The Guilty takes place completely over one day in a 911 dispatch call center and features the main character, demoted cop-turned-operator Joe Bayler (played by Gyllenhaal), mostly interacting with a deep bench of recognizable actors that both he and the audience hear but never see.

Then, just 48 hours before the 11-day shoot was to begin, a close contact of Fuqua’s tested positive for coronavirus, putting the filmmaker in quarantine and the project on the brink of never happening.

“What seemed advantageous at the time ended up being a bit of a curse,” Gyllenhaal tells EW of the late 2020 shoot that was already in jeopardy due to the rise of COVID cases. “They were talking about shutting Los Angeles down almost every day. So, because Antoine subsequently tested negative for days afterwards, we decided to get a van that was outfitted with screens and park him a block away, hardwired to the stage where we were shooting. We’d FaceTime each other after these 25-minute long takes. He’d give me direction, I’d take it down, we’d do another take. We never saw each other in-person the entire shoot.”

Gyllenhaal says the love that he and Fuqua forged on Southpaw is why they were able to work under such unusual circumstances: “Because of our relationship and because I trust him so much, I’ll go anywhere for him. I just knew, somehow, when we are challenged, Antoine and I always get better.”

For his part, Fuqua found it an “exciting” experience. “I had to have eyes on set [and] our main cameras, and a way to communicate with my actors via Zoom and phone, when it needed to be private,” the Training Day and Equalizer director shares with EW over email. “Jake and I would only physically see each other from behind the studio wall. Jake would climb on a ladder and I would open the door to my van, and we would communicate. I definitely missed the close contact with my crew, but everyone stepped up and we found a way.”
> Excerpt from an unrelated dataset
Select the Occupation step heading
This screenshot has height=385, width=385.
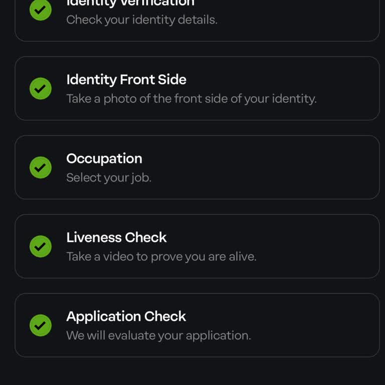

While Gyllenhaal couldn’t have anticipated the last-minute loss of his confidante and partner, he knew going in that he wouldn’t be working face-to-face with most of his talented costars. Gyllenhaal appears in almost every frame of the film, as Joe tries to save a caller in grave danger, only to soon discover that coming to grips with his own truth is the only way out. Ordinarily we’d mention the list of voices that filter in-and-out during the film but Gyllenhaal believes “part of the fun is people trying to guess who the actors are.” The opposite of enjoyable for Gyllenhaal, or for all of us in the early days of the pandemic, were the Zoom-related issues that the production found themselves encountering while connecting the ensemble.

“There was one computer, and it was in a drawer next to me, but I had no control of it,” explains Gyllenhaal, who acted through loss of signal, echoes, and a wandering eye. “That drawer is the sound drawer, and it was also our first AD’s drawer. So he would open it, and he would talk to the actors and get them ready, half-close the computer, close the drawer, and then go to one other monitor where he could cue them. And only every once in a while, I looked over the right and I could see these 12 squares of people in their closet, on a bed, someone in their living room, someone literally stuffed between pillows to try and get the right sound. [Laughs] It was really fun — outside of how intense it is as a movie.”

Adds Fuqua: “Watching Jake pull off his performance was difficult in the best way. Acting is also listening, but the difficulties of having to perform under COVID and the technical challenges was a challenge that Jake handled beautifully.”

When it comes to speaking directly to what happens onscreen, Gyllenhaal is much more cautious in what he shares, hoping he can make it through the interview without giving away too much. “Nothing is as it seems,” he teases after taking a pause to contemplate. “Joe really does not enjoy his job, but, in the end, what he realizes is, in order to solve this case, he has to face a truth within himself. I love characters that are question marks, and, in a lot of ways, he’s the ultimate question mark.”

The Guilty premieres Oct. 1 on Netflix.